### Records for processing
········

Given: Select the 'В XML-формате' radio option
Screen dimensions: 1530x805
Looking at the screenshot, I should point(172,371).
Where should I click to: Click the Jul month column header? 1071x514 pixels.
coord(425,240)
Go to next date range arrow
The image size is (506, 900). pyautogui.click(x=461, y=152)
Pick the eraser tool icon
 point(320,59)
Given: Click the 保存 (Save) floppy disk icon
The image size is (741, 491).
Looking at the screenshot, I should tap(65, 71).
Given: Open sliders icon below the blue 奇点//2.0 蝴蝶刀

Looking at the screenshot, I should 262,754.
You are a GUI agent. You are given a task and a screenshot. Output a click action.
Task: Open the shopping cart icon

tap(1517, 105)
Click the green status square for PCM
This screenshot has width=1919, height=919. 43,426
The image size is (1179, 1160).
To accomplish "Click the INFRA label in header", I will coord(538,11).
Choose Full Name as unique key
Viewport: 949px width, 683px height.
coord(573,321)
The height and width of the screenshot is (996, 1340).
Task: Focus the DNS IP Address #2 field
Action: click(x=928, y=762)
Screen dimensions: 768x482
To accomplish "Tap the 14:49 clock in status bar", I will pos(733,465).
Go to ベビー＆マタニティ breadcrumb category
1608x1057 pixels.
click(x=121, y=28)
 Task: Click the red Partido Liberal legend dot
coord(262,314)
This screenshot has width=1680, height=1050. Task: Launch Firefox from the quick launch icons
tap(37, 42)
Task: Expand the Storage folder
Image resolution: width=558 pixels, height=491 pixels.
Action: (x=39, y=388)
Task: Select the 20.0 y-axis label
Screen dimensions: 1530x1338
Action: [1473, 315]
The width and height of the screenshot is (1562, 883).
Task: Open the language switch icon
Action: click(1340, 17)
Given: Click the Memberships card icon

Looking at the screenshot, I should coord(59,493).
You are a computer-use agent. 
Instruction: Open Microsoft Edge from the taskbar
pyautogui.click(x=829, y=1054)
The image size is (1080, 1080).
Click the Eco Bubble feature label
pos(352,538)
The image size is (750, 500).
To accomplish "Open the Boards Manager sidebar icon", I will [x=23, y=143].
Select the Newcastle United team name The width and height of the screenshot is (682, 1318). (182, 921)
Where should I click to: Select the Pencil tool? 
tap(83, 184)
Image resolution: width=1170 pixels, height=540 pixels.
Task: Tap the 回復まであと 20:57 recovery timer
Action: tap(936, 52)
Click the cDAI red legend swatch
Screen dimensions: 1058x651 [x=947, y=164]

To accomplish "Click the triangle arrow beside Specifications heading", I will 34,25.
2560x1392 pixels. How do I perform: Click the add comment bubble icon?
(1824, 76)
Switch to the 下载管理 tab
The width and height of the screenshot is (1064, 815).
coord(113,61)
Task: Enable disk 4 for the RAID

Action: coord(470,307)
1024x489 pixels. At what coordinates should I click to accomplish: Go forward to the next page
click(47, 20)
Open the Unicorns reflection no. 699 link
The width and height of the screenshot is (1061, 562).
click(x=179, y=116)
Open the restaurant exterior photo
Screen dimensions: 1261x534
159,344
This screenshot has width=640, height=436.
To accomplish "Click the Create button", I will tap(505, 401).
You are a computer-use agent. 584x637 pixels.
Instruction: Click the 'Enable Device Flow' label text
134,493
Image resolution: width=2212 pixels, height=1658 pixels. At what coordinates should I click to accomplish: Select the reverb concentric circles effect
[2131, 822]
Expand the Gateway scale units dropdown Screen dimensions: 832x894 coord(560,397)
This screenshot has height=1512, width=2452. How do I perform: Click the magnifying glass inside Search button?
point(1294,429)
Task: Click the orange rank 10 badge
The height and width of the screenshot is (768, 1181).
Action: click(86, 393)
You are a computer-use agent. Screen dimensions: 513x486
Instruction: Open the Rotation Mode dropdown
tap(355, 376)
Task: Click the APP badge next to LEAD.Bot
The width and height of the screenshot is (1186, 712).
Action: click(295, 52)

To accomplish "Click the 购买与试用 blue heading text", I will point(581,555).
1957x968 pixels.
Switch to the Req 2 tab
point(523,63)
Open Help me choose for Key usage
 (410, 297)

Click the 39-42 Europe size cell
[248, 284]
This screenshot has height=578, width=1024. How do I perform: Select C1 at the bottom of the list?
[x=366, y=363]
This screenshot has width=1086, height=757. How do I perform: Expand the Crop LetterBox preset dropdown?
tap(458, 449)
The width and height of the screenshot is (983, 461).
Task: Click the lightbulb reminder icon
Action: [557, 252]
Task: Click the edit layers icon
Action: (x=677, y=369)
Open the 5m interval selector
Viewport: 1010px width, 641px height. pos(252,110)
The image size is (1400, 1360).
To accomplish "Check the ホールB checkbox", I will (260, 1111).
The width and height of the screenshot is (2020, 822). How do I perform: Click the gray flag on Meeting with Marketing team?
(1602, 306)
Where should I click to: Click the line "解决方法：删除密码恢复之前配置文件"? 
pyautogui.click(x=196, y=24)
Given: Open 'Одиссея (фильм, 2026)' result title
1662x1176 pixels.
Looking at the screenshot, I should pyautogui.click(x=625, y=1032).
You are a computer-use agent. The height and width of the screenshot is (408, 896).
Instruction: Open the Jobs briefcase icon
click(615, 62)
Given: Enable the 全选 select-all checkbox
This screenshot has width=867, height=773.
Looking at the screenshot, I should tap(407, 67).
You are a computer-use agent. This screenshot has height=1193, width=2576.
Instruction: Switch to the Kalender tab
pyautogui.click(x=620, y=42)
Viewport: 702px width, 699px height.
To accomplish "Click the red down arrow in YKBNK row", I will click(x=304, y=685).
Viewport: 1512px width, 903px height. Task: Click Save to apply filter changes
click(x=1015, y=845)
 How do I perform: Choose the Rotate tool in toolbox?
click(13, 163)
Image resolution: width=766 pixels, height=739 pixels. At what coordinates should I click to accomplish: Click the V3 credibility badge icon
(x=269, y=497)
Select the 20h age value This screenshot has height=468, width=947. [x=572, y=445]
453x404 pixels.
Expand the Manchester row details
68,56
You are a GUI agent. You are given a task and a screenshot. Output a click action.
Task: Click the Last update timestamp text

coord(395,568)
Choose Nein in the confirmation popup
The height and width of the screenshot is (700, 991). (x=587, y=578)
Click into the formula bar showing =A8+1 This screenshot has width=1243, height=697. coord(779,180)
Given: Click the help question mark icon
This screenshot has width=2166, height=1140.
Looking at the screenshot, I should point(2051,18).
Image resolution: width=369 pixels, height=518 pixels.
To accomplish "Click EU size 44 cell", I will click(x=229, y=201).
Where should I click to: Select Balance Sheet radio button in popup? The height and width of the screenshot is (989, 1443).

········

### Your goal
Could you pull out, word for word, the lines of the items above, starting with the line that holds "1957x968 pixels." and ending with the line that holds "[x=366, y=363]", both included?

### Right answer
1957x968 pixels.
Switch to the Req 2 tab
point(523,63)
Open Help me choose for Key usage
 (410, 297)

Click the 39-42 Europe size cell
[248, 284]
This screenshot has height=578, width=1024. How do I perform: Select C1 at the bottom of the list?
[x=366, y=363]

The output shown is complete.